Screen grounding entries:
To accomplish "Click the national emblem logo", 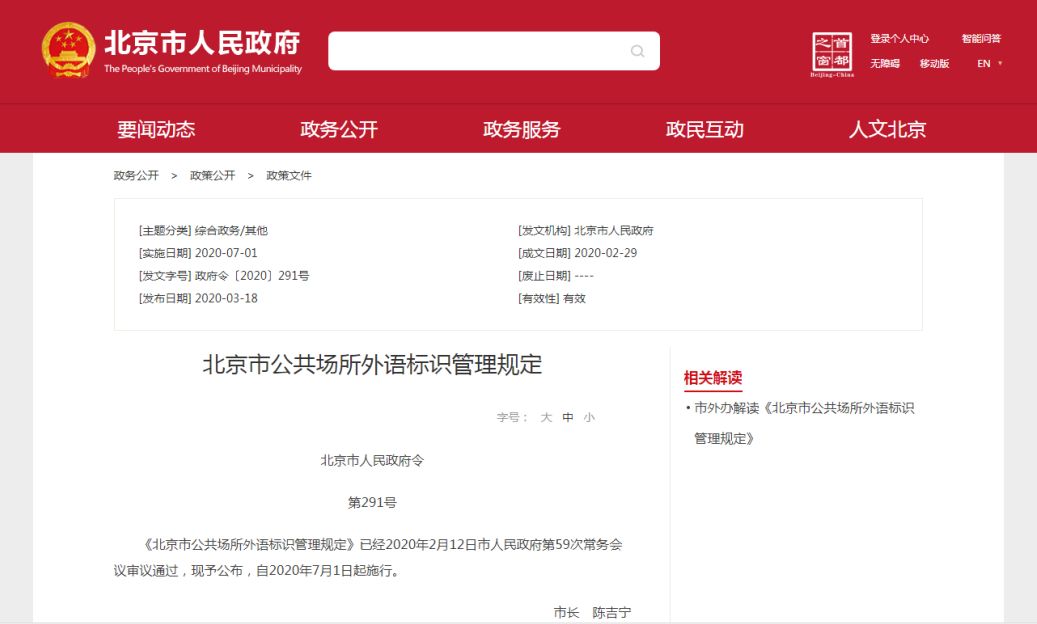I will [x=68, y=50].
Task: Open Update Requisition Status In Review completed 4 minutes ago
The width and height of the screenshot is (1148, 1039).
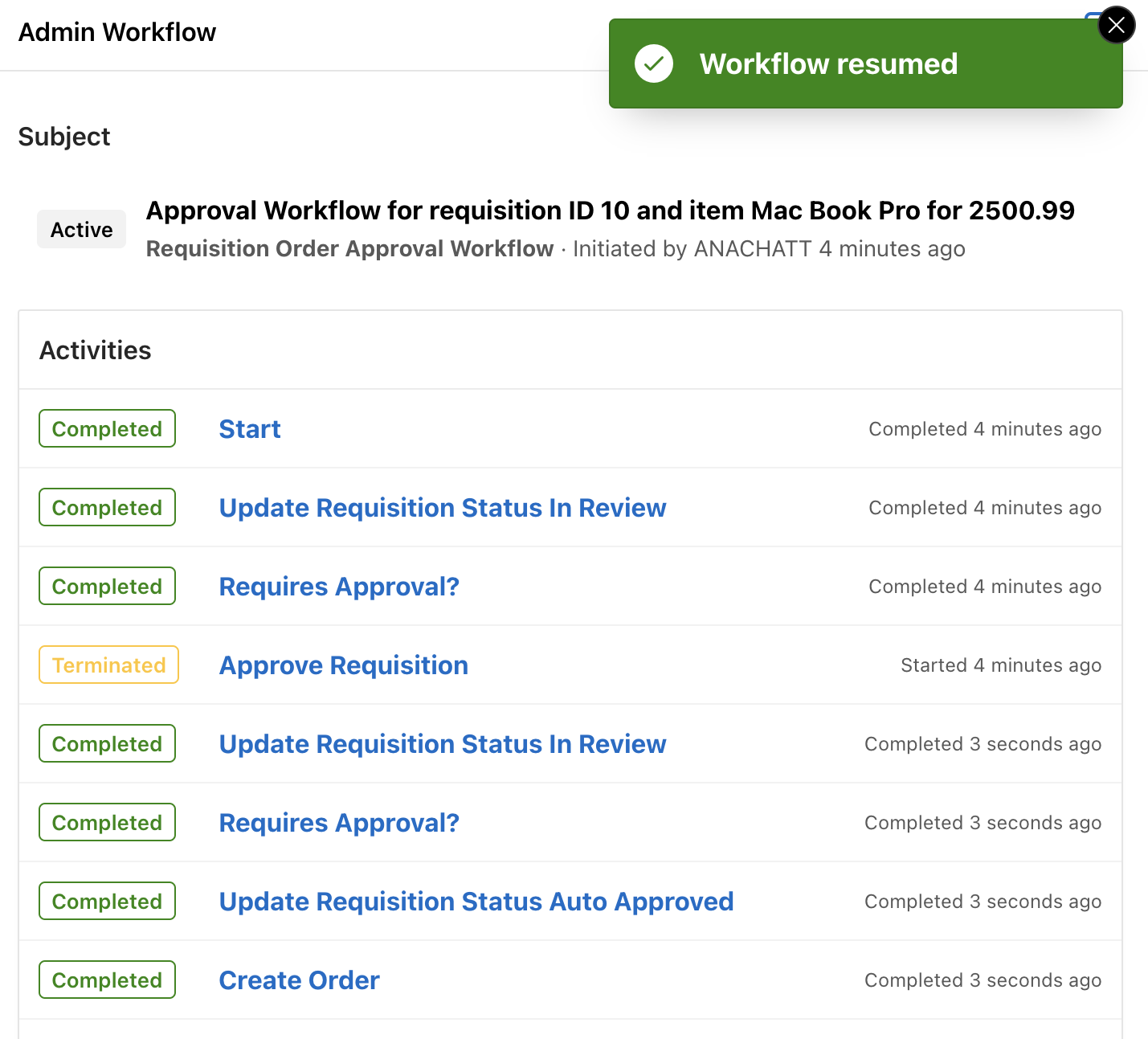Action: (x=442, y=508)
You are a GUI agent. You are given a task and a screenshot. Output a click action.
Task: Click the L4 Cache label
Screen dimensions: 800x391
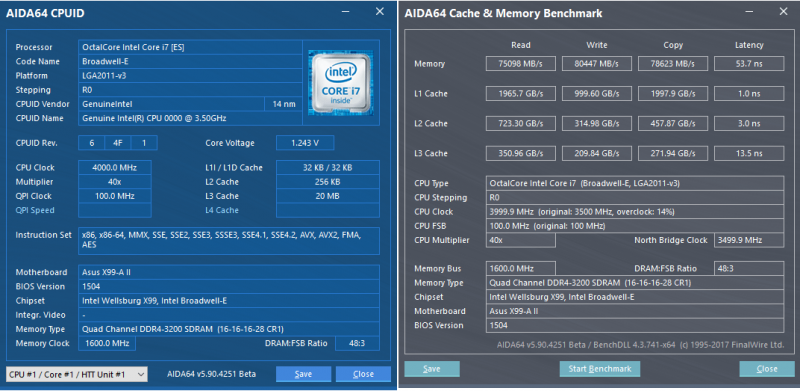click(x=222, y=210)
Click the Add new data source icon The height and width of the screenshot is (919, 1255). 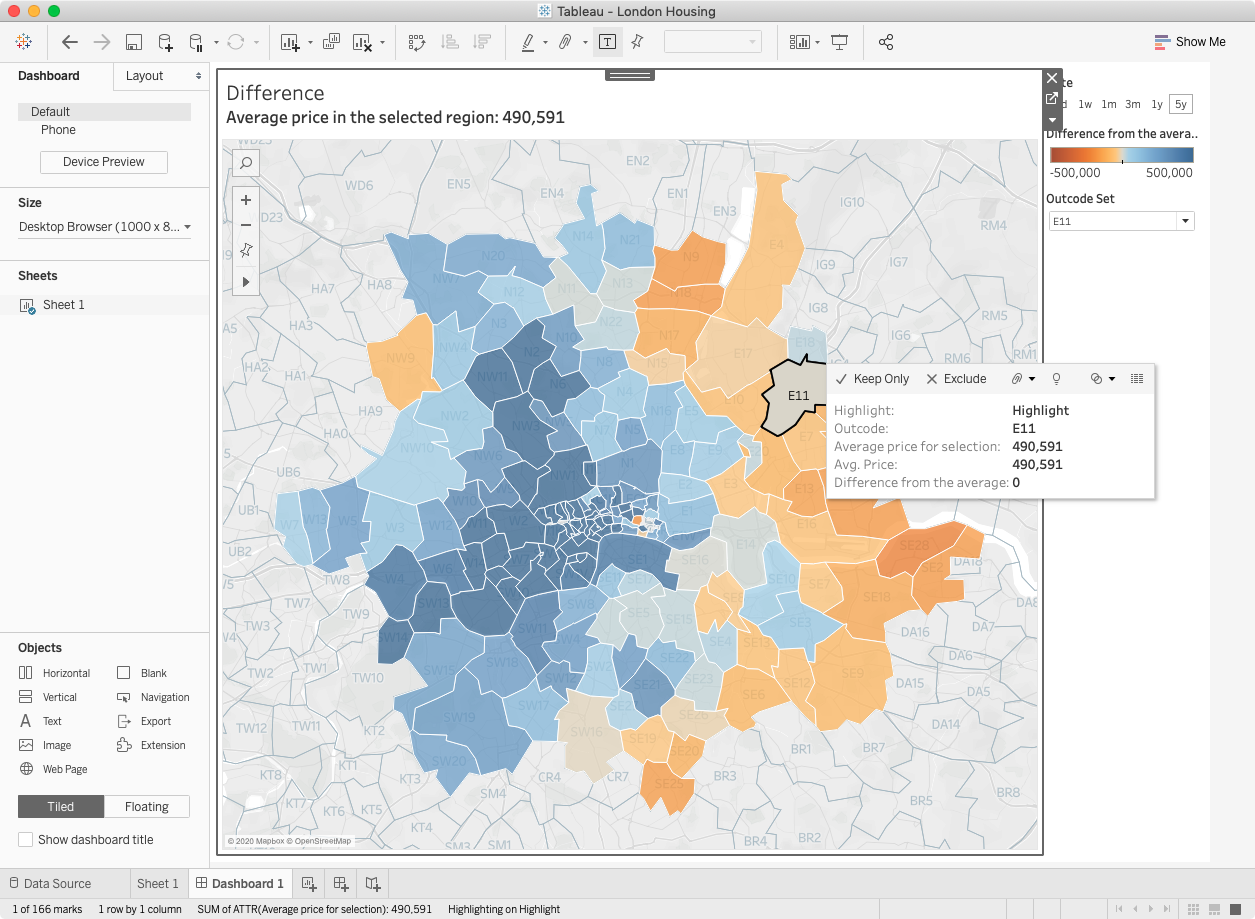coord(165,42)
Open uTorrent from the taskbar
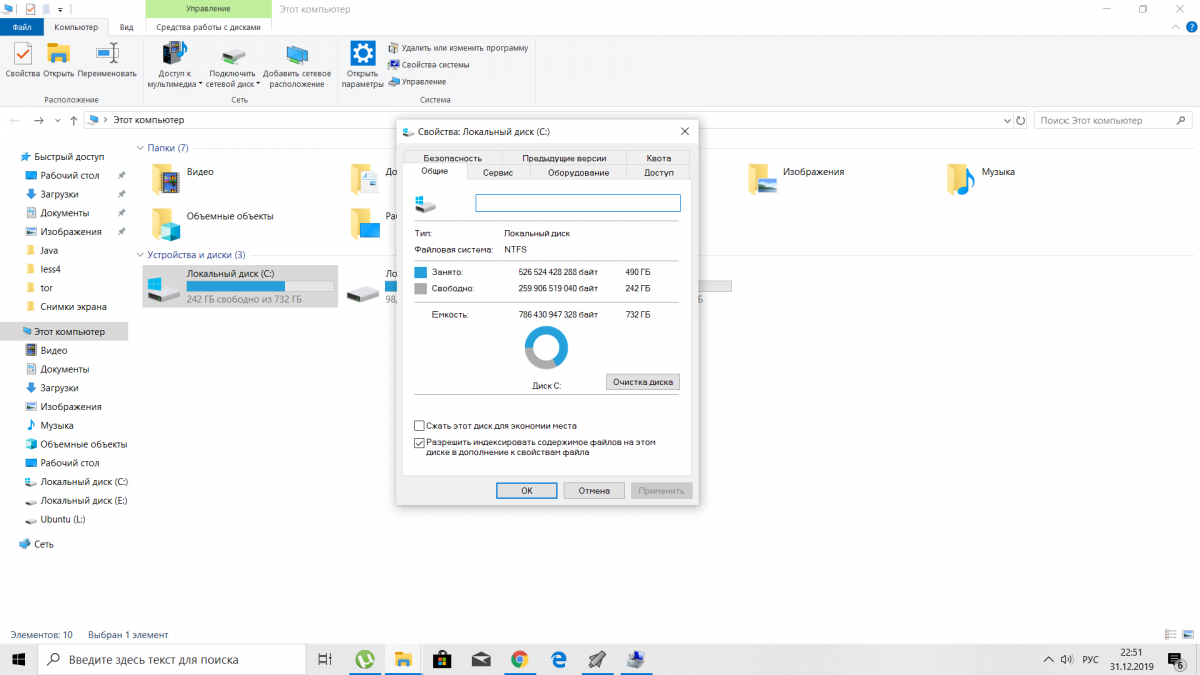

__EXERCISE DESCRIPTION__. Collect every line of the entries above that contains the word "Open".

__ANSWER TO THIS PROBLEM__.
Task: Open Update Requisition Status In Review completed 4 minutes ago
Open uTorrent from the taskbar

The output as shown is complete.